┌─ TEXTAUSZUG
Ist das Zungenreden heute von Gott?
„DIE Bibel lehrt, daß die Taufe mit heiligem Geist, die durch das Zungenreden zum Ausdruck kommt, ein Kennzeichen der heutigen wahren Kirche ist“, behauptet Marvin A. Hicks, ein Prediger der Pfingstgemeinde.
Dem steht das gegenüber, was Dr. W. A. Criswell, der der Ersten Baptistenkirche von Dallas (USA) angehört, sagt: „Die Grundlehre vom Zungenreden ist unbiblisch und falsch.“ Er fügt hinzu: „Wenn der christliche Glaube dadurch zum Ausdruck kommt, dann bin ich kein Christ.“
Du magst dich angesichts solch unterschiedlicher Meinungen über das Zungenreden vielleicht fragen: „Was sagt aber die Bibel wirklich über die Gabe des Zungenredens? Gehört sie heute noch zum Christentum?“ Um darauf eine Antwort zu erhalten, ist es gut, zu verstehen, warum den ersten Christen die Gabe des Zungenredens verliehen wurde.
WARUM DIESE GABE VERLIEHEN WURDE
Zuerst sei erwähnt, daß der Apostel Paulus in Hebräer 2:2-4 erklärte, die Wundergaben — zu denen auch das Zungenreden gehörte — seien den Christen des ersten Jahrhunderts verliehen worden, um zu beweisen, daß die Gunst Gottes nicht mehr auf der alten jüdischen Form der Anbetung liege, sondern auf der neugegründeten Christenversammlung. Diese Verlagerung der Gunst Gottes wurde in der zweiten Hälfte des ersten Jahrhunderts, als einige der Apostel Jesu Christi noch am Leben waren, unwiderleglich nachgewiesen.
Die Gabe des Zungenredens diente noch einem anderen Zweck. Das ist aus den Worten Jesu zu ersehen, die er kurz vor seiner Auffahrt in den Himmel im Jahre 33 u. Z. an seine Jünger richtete: „Ihr werdet Kraft empfangen, wenn der heilige Geist auf euch gekommen ist, und ihr werdet Zeugen von mir sein sowohl in Jerusalem als auch in ganz Judäa und Samaria und bis zum entferntesten Teil der Erde“ (Apg. 1:8). In der kleinen Jüngerschar waren nicht alle Sprachen der verschiedenen Länder vertreten. Doch etwa zehn Tage später, am Tage des Pfingstfestes, wurde auf 120 in einem Obersaal in Jerusalem versammelte Jünger der heilige Geist ausgegossen — so wie Jesus es verheißen hatte. Das Ergebnis? Sie „fingen an, in verschiedenen Zungen zu reden“. Auf diese Weise konnten sie sofort mit dem ihnen aufgetragenen Zeugniswerk beginnen (Apg. 2:1-4).
└─
┌─ ERFASSTE DATEN
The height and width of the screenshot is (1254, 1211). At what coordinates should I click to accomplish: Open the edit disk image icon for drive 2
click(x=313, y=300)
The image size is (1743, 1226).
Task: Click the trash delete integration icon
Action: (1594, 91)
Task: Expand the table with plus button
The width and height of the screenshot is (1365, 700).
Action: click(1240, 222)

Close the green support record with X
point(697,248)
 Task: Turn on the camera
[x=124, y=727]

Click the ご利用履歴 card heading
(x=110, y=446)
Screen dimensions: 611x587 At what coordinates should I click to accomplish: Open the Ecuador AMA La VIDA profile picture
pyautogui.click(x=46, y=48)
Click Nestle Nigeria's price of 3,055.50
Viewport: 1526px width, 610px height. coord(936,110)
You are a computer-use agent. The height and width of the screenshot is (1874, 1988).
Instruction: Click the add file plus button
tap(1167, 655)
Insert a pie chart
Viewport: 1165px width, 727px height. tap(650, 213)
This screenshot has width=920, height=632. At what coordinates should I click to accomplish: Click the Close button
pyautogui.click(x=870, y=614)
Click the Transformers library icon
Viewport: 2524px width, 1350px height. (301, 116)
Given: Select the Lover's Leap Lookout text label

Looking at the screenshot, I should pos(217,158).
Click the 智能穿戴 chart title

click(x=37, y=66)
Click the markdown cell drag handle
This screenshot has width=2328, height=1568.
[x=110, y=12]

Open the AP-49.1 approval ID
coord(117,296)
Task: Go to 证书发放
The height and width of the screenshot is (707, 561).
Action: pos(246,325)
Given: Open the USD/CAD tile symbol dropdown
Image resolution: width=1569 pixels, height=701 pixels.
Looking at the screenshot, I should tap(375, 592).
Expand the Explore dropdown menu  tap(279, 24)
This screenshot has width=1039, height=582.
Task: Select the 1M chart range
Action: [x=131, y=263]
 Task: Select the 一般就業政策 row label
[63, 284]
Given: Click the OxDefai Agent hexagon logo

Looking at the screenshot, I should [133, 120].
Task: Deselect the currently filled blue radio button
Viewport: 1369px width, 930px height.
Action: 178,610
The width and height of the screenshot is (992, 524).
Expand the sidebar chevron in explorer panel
└─
#### AUFGABE 1
Gib aus dem Text über das Zungenreden den Abschnitt wörtlich wieder, der bei „Ist das Zungenreden“ beginnt und bei „Zungenredens verliehen wurde.“ endet.
#### AUFGABE 2
Führe den Text über das Zungenreden im Anschluss an seinen letzten Satz weiter.
Die Zeilen spielen hierfür keine Rolle.

#### LÖSUNG 1
Ist das Zungenreden heute von Gott?
„DIE Bibel lehrt, daß die Taufe mit heiligem Geist, die durch das Zungenreden zum Ausdruck kommt, ein Kennzeichen der heutigen wahren Kirche ist“, behauptet Marvin A. Hicks, ein Prediger der Pfingstgemeinde.
Dem steht das gegenüber, was Dr. W. A. Criswell, der der Ersten Baptistenkirche von Dallas (USA) angehört, sagt: „Die Grundlehre vom Zungenreden ist unbiblisch und falsch.“ Er fügt hinzu: „Wenn der christliche Glaube dadurch zum Ausdruck kommt, dann bin ich kein Christ.“
Du magst dich angesichts solch unterschiedlicher Meinungen über das Zungenreden vielleicht fragen: „Was sagt aber die Bibel wirklich über die Gabe des Zungenredens? Gehört sie heute noch zum Christentum?“ Um darauf eine Antwort zu erhalten, ist es gut, zu verstehen, warum den ersten Christen die Gabe des Zungenredens verliehen wurde.

#### LÖSUNG 2
Als die Jünger in Jerusalem während des Pfingstfestes Zeugnis gaben, konnte man die von weit her zum Fest gekommenen Juden und Proselyten sagen hören: „Wie kommt es, daß jeder von uns seine eigene Sprache hört, in der wir geboren wurden? ... wir hören sie in unseren Zungen über die großen Dinge Gottes reden“ (Apg. 2:8-11). Ganz offensichtlich konnten die hier erwähnten Sprachen oder Zungen verstanden werden; es war kein unverständliches Gerede. Außerdem ist beachtenswert, daß die Gabe in Übereinstimmung mit dem Zweck gebraucht wurde, zu dem gemäß Jesu Worten der heilige Geist verliehen werden sollte, nämlich um anderen Zeugnis zu geben. Dieser Zweck wurde offenbar erfüllt, denn „an jenem Tag wurden ungefähr dreitausend Seelen hinzugetan“ (Apg. 2:41).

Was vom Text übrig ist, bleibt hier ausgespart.